**Your tasks:**
A. Duplicate the passage of the article on enchilada sauce that opens with the words containing "The Extra Step" and closes with "it all together.".
B. In the article on enchilada sauce, what must the spices be toasted in for the blooming technique to work?
C. Summarize the article on enchilada sauce in two sentences.

**Page excerpt:**
◆ ◆ ◆ ◆ ◆
The Extra Step You Should Take For More Flavorful Enchilada Sauce

Few dishes hit those notes of comfort and flavor quite like enchiladas. The food takes a tender protein, wraps it in a tortilla, and douses it with sauce and cheese — what's not to like? But while a relatively straightforward dish to assemble, it's not without its caveats. Most commonly, it's pitfalls in consistency that are the issue. Whether it is not pre-frying the tortilla, overstuffing, or adding too much sauce, such errors will result in a batch of enchiladas that are not quite it. But another — equally important — element that's not to be overlooked is the sauce. After all, it's the component that ties it all together.

Not quite as bold as salsa, but more aromatic than a pasta sauce, dialing in enchilada sauce takes some practice. So for a more flavorful rendition, focus on the small details — like blooming the spices. Heating the aromatics in oil alongside the tomato sauce will maximize their flavor infusion, creating a delicious result. Let's dive into the details.

Bloom spices for bolder enchilada sauce

When extracting spices, there are a few details to consider. First, make sure to purchase whole and grind yourself. The extra effort to mortar and pestle additions like cumin and oregano will pay dividends in the resultant sauce. The second crucial step is the bloom.

Simply heating the spices in oil at the start of cooking pays a multitude of dividends in the result. The process releases compounds that will dissolve only through a fat medium. And it'll spread these flavors throughout the sauce, creating an aromatic flavor in every enchilada bite. It's essential the spices are toasted in oil for the technique to work — otherwise, they won't infuse in quite the same fashion.

Remember to pair the spices with the sauce type. A salsa verde doesn't need the same savory backbone as a more robust tomato-based sauce. Once the proper components are nailed down, returning to pre-packaged sauce will be hard; the aromatic flavors aren't the same.
◆ ◆ ◆ ◆ ◆
**Excerpted records:**
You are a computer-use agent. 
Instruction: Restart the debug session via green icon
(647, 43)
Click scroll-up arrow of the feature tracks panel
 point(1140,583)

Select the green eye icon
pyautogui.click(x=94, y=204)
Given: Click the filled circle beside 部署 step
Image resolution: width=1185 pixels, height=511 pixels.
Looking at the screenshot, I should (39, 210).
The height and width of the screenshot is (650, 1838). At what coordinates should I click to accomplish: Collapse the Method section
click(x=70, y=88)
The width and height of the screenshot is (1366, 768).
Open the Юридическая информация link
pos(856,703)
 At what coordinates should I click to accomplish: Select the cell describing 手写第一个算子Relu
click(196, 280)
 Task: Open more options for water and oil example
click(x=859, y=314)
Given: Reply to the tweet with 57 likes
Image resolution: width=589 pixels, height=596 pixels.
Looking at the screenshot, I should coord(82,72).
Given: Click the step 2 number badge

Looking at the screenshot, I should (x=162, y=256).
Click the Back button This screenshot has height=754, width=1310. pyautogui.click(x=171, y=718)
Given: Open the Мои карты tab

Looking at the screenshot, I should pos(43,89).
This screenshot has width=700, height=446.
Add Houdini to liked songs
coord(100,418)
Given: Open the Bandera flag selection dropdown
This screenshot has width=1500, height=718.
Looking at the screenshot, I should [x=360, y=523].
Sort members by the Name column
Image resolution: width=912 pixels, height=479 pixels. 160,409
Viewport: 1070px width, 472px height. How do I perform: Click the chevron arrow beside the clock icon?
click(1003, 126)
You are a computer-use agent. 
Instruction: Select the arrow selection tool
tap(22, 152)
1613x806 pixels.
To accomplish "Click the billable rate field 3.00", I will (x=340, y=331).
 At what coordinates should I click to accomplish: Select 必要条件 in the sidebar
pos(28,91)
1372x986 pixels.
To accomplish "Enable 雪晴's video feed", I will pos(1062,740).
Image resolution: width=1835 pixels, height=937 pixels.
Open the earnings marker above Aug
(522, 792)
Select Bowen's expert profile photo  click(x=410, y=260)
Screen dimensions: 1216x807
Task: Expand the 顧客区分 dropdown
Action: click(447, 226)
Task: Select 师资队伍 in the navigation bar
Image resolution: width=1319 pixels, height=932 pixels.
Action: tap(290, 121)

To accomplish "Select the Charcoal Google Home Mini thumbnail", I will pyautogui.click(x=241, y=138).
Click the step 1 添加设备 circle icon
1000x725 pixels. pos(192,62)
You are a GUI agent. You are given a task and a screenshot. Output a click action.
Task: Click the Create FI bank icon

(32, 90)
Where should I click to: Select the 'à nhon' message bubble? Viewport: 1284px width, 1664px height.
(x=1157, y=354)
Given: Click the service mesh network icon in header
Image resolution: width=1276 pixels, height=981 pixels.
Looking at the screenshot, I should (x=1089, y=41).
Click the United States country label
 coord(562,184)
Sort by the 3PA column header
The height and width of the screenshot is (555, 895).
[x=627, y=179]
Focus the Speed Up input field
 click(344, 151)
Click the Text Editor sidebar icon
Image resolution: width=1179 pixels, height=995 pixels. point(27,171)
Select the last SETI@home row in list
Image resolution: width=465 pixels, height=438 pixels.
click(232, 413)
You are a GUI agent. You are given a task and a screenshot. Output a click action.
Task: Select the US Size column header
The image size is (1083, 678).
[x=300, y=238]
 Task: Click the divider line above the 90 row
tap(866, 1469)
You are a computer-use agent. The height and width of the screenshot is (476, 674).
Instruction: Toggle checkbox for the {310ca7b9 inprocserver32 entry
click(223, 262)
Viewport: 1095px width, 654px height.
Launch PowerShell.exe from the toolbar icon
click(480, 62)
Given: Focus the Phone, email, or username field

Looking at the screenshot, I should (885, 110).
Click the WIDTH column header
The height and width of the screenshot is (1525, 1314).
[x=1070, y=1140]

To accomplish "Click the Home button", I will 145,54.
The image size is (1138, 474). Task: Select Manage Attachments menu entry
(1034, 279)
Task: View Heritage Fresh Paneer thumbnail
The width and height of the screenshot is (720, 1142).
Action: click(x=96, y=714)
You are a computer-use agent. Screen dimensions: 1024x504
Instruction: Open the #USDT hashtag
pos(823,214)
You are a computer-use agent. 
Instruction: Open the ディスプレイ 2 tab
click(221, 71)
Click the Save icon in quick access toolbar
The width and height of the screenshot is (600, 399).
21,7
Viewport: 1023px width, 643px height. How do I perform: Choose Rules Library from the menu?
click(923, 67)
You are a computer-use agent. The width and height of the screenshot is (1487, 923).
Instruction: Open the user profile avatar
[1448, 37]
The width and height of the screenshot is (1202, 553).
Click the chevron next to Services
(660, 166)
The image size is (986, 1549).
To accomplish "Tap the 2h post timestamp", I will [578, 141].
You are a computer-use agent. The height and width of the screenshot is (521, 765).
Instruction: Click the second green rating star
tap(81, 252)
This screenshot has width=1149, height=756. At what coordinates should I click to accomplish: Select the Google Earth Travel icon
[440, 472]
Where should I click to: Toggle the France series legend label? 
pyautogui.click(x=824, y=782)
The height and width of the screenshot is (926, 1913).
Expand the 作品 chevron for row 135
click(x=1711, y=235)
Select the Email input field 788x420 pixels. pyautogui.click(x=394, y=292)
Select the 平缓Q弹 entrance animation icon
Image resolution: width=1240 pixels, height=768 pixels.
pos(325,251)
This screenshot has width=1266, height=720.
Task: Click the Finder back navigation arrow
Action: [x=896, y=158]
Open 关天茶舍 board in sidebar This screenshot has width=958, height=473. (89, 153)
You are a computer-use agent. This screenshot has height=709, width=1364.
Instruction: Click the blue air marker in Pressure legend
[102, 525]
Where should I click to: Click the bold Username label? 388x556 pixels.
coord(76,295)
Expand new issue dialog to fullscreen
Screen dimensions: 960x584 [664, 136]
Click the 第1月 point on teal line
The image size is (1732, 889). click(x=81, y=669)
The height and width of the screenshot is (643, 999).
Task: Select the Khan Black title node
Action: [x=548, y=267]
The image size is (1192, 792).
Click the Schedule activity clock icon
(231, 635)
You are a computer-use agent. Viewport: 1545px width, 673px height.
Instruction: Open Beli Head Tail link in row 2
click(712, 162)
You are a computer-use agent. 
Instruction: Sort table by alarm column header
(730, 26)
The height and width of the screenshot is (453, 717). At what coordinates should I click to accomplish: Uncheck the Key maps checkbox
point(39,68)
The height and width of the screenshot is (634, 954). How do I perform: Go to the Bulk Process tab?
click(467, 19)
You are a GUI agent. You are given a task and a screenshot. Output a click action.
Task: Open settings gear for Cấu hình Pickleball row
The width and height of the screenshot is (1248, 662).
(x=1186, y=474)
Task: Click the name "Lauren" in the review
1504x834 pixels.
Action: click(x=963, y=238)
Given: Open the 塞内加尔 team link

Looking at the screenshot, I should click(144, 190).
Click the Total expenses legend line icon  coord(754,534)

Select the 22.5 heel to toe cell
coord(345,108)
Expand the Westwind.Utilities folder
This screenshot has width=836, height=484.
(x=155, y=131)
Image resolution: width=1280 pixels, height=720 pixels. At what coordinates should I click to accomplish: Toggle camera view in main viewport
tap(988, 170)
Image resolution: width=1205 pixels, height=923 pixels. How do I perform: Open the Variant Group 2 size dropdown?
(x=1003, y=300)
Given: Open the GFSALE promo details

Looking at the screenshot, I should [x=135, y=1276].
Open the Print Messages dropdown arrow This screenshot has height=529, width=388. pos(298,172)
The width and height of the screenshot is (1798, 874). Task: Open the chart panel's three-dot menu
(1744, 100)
◆ ◆ ◆ ◆ ◆
**Solutions below:**
A.
The Extra Step You Should Take For More Flavorful Enchilada Sauce

Few dishes hit those notes of comfort and flavor quite like enchiladas. The food takes a tender protein, wraps it in a tortilla, and douses it with sauce and cheese — what's not to like? But while a relatively straightforward dish to assemble, it's not without its caveats. Most commonly, it's pitfalls in consistency that are the issue. Whether it is not pre-frying the tortilla, overstuffing, or adding too much sauce, such errors will result in a batch of enchiladas that are not quite it. But another — equally important — element that's not to be overlooked is the sauce. After all, it's the component that ties it all together.

B. Oil.

C. The sauce is what ties enchiladas together, and blooming the spices makes it more flavorful. Grind whole spices yourself, heat them in oil at the start of cooking to release compounds that dissolve only in fat, and match the spices to the type of sauce.